__WHAT YOU HAVE TO DO__
The entries below hold a line with "The width and height of the screenshot is (208, 289)." and a line with "Viewport: 883px width, 520px height.". Return those lines and all that lie between them, exactly and only.

LISTED RECORDS START

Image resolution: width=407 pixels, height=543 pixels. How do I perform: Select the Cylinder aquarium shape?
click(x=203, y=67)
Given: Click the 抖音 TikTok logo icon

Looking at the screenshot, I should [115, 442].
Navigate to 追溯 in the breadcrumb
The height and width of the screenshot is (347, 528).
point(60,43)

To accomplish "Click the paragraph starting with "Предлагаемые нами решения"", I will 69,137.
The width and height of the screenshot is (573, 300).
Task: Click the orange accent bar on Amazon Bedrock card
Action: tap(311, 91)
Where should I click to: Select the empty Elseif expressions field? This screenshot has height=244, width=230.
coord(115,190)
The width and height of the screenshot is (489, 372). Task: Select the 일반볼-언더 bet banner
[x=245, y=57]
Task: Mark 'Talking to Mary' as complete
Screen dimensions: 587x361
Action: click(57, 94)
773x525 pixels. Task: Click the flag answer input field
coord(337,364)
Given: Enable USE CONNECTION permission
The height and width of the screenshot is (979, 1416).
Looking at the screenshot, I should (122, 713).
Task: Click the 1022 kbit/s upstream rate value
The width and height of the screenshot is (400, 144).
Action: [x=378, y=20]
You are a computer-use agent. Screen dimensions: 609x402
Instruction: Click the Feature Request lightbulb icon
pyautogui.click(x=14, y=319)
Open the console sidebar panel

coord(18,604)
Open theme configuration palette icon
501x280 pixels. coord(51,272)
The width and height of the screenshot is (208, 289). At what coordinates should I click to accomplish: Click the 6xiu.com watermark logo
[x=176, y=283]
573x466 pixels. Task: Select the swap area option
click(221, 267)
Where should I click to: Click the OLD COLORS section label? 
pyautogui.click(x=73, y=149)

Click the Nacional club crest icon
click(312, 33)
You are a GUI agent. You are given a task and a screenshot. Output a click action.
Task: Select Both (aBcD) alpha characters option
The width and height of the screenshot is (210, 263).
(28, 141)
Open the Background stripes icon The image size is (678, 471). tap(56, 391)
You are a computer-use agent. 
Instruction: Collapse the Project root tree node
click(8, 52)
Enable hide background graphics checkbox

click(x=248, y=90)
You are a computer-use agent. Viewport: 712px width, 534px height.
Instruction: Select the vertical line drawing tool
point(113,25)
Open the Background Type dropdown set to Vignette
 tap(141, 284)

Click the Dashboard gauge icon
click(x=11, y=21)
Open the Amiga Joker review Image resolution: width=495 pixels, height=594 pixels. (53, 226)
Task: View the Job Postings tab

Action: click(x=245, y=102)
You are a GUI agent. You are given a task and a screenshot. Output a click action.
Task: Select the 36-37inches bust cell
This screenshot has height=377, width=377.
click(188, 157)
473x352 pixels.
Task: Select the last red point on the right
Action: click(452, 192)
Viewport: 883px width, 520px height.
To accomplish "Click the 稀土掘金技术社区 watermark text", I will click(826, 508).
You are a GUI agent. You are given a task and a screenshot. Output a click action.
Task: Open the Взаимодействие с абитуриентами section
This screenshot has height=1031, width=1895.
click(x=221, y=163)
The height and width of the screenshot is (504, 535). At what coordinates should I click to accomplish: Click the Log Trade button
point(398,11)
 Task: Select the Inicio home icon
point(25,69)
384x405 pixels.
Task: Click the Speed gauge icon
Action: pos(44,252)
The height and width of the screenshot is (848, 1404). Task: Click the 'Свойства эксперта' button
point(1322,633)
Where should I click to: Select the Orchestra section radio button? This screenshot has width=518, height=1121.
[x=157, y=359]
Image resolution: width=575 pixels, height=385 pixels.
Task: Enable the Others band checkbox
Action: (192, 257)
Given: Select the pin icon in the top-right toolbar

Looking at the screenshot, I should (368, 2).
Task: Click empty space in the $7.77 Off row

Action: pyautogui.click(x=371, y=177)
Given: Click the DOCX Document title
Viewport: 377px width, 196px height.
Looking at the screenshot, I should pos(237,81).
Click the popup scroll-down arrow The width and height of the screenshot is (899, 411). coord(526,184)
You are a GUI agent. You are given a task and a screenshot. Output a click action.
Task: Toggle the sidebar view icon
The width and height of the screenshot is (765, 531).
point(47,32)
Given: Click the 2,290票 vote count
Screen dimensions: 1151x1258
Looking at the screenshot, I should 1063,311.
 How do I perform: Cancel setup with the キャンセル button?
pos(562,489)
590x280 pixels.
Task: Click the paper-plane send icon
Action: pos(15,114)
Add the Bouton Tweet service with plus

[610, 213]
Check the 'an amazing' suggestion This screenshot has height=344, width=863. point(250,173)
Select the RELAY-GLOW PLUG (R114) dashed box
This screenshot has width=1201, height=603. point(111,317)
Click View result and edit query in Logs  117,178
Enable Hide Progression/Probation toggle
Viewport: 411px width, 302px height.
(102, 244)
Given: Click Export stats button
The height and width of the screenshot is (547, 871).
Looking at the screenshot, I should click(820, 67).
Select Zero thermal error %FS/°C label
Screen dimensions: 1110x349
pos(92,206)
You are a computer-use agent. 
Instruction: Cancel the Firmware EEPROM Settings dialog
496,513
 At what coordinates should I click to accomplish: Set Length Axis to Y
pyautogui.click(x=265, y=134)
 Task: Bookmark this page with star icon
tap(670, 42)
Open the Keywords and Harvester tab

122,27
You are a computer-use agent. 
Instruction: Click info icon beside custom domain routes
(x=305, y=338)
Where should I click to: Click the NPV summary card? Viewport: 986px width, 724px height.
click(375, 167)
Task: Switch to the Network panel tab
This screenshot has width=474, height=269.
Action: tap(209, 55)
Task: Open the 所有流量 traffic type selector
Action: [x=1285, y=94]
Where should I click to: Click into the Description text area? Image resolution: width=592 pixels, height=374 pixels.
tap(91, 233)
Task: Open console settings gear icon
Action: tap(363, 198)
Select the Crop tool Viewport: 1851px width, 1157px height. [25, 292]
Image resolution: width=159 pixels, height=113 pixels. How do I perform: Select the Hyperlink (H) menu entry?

LISTED RECORDS END

__REPLY TO THE TASK__
The width and height of the screenshot is (208, 289). At what coordinates should I click to accomplish: Click the 6xiu.com watermark logo
[x=176, y=283]
573x466 pixels. Task: Select the swap area option
click(221, 267)
Where should I click to: Click the OLD COLORS section label? 
pyautogui.click(x=73, y=149)

Click the Nacional club crest icon
click(312, 33)
You are a GUI agent. You are given a task and a screenshot. Output a click action.
Task: Select Both (aBcD) alpha characters option
The width and height of the screenshot is (210, 263).
(28, 141)
Open the Background stripes icon The image size is (678, 471). tap(56, 391)
You are a computer-use agent. 
Instruction: Collapse the Project root tree node
click(8, 52)
Enable hide background graphics checkbox

click(x=248, y=90)
You are a computer-use agent. Viewport: 712px width, 534px height.
Instruction: Select the vertical line drawing tool
point(113,25)
Open the Background Type dropdown set to Vignette
 tap(141, 284)

Click the Dashboard gauge icon
click(x=11, y=21)
Open the Amiga Joker review Image resolution: width=495 pixels, height=594 pixels. (53, 226)
Task: View the Job Postings tab

Action: click(x=245, y=102)
You are a GUI agent. You are given a task and a screenshot. Output a click action.
Task: Select the 36-37inches bust cell
This screenshot has height=377, width=377.
click(188, 157)
473x352 pixels.
Task: Select the last red point on the right
Action: click(452, 192)
Viewport: 883px width, 520px height.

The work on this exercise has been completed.